■ **Requirement**
Lines from the beginning of the entries up to and including the one with "Task: Expand MORE" must be duplicated word for word; leave out all others.

[Data items]
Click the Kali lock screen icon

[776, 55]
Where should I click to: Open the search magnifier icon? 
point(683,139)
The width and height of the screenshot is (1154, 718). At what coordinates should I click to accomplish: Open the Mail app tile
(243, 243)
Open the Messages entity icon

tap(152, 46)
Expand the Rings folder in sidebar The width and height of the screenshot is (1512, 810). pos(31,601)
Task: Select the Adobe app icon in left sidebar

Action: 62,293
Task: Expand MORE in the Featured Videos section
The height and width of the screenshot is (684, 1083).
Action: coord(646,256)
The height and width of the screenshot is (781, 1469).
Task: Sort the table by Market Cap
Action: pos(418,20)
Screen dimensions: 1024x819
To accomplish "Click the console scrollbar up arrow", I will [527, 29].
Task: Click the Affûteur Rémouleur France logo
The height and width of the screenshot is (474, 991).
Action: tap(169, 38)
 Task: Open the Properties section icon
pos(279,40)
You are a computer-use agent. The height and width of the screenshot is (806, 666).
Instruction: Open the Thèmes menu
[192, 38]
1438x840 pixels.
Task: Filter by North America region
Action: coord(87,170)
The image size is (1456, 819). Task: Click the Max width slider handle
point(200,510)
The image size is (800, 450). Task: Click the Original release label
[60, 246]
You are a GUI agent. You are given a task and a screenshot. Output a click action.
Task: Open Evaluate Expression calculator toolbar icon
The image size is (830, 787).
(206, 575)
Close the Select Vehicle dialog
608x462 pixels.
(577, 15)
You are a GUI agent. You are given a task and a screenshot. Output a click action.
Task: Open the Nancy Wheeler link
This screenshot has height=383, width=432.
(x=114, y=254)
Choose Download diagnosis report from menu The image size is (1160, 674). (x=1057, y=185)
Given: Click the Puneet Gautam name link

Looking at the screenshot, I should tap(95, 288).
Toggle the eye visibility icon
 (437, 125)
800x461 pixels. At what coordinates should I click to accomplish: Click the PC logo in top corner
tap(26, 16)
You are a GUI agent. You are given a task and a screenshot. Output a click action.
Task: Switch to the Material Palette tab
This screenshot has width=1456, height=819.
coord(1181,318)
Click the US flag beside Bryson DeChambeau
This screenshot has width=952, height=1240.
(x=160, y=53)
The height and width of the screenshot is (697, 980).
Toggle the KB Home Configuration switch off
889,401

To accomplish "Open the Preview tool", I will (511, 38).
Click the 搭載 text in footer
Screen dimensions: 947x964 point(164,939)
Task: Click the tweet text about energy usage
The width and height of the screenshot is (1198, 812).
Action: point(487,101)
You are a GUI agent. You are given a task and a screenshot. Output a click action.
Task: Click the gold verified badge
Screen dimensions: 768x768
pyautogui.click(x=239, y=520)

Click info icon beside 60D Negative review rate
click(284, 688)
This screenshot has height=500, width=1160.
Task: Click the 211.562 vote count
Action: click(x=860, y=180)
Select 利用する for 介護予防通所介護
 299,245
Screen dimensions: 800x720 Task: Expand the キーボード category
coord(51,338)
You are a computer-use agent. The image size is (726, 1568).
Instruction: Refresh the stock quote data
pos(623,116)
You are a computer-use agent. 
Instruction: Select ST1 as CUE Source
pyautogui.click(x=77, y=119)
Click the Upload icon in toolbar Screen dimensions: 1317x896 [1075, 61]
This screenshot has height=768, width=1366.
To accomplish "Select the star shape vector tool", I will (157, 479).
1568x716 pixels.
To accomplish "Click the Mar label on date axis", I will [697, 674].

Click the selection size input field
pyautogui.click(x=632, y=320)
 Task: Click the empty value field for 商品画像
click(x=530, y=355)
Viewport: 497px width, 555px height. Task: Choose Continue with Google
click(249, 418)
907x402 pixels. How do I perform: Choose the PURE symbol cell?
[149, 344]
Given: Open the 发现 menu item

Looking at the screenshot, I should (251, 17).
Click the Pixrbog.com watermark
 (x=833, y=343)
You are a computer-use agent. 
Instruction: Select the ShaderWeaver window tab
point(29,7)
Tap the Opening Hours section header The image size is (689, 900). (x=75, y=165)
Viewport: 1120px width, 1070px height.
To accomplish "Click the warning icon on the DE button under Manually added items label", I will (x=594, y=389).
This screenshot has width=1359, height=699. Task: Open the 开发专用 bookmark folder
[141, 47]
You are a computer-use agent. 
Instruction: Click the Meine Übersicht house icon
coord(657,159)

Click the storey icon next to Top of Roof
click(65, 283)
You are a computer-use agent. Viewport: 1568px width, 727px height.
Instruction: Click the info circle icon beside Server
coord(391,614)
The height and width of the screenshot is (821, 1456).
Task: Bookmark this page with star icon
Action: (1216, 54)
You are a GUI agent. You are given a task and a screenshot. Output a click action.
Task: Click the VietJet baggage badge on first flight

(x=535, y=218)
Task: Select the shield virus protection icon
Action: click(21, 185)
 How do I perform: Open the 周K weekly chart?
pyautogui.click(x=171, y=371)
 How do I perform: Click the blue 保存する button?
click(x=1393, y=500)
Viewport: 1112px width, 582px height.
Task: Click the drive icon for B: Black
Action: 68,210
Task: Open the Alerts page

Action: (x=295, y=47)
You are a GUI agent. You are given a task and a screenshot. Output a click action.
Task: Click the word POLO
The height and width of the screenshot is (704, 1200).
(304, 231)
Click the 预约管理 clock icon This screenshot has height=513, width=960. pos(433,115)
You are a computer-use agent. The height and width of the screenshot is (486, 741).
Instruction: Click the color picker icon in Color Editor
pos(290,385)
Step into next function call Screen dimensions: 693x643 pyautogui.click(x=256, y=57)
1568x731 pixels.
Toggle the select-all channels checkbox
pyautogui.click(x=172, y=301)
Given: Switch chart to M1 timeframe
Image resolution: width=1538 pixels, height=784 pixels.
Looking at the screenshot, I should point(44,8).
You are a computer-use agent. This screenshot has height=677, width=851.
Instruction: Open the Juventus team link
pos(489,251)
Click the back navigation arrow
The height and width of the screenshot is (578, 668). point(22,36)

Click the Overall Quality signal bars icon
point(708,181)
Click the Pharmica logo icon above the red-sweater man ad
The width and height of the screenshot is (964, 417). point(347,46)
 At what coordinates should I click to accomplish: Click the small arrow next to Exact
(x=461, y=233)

■ **Task output**
Click the Kali lock screen icon

[776, 55]
Where should I click to: Open the search magnifier icon? 
point(683,139)
The width and height of the screenshot is (1154, 718). At what coordinates should I click to accomplish: Open the Mail app tile
(243, 243)
Open the Messages entity icon

tap(152, 46)
Expand the Rings folder in sidebar The width and height of the screenshot is (1512, 810). pos(31,601)
Task: Select the Adobe app icon in left sidebar

Action: 62,293
Task: Expand MORE in the Featured Videos section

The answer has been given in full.